**Dataset content**.
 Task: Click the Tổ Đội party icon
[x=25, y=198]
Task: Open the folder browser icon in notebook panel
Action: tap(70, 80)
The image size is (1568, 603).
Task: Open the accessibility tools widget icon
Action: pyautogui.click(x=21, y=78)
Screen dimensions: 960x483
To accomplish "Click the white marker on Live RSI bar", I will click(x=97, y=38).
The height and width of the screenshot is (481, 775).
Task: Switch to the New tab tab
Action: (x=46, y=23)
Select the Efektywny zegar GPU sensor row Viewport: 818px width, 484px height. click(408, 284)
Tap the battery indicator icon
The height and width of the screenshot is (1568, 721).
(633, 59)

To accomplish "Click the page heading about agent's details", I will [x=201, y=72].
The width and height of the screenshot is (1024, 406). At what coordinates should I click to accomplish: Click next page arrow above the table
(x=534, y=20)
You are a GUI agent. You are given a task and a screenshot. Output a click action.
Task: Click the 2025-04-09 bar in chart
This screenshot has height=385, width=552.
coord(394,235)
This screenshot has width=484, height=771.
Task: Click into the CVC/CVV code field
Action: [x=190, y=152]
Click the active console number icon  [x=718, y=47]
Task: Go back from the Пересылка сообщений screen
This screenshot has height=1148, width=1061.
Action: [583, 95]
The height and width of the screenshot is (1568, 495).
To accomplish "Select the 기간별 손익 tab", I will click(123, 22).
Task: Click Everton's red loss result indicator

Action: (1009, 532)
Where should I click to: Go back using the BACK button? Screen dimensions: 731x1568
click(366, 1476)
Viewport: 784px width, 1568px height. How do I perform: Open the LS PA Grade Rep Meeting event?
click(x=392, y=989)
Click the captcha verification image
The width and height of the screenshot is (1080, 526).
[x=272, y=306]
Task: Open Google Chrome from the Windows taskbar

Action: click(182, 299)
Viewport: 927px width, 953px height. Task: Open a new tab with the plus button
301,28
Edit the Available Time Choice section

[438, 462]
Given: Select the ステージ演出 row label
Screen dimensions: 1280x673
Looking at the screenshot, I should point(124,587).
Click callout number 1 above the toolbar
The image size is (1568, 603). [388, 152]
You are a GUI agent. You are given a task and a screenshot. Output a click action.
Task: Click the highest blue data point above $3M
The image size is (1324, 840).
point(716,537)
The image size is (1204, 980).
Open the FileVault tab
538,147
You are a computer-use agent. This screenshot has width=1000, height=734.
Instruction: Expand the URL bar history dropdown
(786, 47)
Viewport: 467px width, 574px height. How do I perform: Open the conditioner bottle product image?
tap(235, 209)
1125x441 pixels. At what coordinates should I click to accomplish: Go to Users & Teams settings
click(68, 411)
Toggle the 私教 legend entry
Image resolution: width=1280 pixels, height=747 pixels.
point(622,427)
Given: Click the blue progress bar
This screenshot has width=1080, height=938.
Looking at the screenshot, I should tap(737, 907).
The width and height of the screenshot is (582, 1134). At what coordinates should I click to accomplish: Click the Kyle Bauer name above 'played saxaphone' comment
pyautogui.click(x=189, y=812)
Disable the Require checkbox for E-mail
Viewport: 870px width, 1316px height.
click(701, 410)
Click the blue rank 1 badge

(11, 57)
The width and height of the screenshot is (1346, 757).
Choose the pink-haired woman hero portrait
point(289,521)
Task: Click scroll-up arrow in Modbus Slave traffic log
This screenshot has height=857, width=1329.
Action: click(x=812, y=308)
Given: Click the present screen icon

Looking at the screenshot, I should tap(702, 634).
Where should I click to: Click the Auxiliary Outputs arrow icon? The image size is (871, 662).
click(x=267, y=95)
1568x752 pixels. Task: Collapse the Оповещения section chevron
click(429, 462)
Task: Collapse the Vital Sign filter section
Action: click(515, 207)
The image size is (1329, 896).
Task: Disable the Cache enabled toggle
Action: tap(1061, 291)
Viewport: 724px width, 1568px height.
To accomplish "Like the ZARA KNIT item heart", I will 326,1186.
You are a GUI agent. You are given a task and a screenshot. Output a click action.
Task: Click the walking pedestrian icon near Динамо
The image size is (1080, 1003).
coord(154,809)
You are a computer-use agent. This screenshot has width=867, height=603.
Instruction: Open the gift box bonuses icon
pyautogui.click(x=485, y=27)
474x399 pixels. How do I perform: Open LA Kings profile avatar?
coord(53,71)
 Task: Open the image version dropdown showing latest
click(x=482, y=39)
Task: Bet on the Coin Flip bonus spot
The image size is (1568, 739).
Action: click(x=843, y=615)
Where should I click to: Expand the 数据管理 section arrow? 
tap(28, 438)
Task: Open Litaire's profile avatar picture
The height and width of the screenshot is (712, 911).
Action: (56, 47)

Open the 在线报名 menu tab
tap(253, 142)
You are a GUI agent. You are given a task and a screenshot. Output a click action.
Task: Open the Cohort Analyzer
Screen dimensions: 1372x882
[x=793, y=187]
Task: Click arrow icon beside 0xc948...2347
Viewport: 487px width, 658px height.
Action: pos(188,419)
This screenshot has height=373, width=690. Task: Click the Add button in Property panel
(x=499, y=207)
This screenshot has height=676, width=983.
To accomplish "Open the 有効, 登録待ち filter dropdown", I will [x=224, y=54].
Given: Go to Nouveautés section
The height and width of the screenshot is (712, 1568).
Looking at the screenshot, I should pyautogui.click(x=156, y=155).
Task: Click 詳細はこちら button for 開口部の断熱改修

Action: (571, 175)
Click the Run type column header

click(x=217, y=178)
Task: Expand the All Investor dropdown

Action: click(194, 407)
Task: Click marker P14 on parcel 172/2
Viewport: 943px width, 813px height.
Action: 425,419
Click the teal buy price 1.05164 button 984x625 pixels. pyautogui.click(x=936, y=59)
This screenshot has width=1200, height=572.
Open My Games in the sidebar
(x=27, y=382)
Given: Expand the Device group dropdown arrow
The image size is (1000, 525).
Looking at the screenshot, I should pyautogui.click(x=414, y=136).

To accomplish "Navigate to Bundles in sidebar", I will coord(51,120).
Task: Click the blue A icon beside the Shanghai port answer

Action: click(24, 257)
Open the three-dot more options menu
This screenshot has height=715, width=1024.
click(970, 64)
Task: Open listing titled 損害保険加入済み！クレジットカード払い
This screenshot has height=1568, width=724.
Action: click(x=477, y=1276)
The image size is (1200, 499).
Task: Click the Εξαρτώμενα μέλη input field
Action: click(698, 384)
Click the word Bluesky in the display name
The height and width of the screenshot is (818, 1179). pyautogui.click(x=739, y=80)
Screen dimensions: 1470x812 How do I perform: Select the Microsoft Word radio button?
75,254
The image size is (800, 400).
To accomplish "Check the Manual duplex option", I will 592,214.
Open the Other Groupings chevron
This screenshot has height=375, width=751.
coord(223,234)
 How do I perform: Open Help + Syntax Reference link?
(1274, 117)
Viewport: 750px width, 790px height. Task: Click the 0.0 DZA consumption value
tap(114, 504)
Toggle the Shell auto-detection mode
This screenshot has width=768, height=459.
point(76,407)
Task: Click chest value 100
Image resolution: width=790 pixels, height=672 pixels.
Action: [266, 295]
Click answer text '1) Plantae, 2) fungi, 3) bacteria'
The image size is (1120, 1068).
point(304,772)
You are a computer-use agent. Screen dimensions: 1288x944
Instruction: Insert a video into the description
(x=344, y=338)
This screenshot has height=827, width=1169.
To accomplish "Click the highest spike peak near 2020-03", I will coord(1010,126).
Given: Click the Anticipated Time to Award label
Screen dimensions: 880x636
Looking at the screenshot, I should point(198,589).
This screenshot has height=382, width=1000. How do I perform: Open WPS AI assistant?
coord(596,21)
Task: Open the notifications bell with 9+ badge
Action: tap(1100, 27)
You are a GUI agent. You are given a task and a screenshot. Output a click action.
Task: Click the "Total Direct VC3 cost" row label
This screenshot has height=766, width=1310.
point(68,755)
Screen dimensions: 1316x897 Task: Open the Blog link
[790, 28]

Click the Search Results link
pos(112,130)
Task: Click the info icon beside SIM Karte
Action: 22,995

**Exercise**.
State the number of lines in the records that include the string "computer", without any other words.

**Answer box**.
3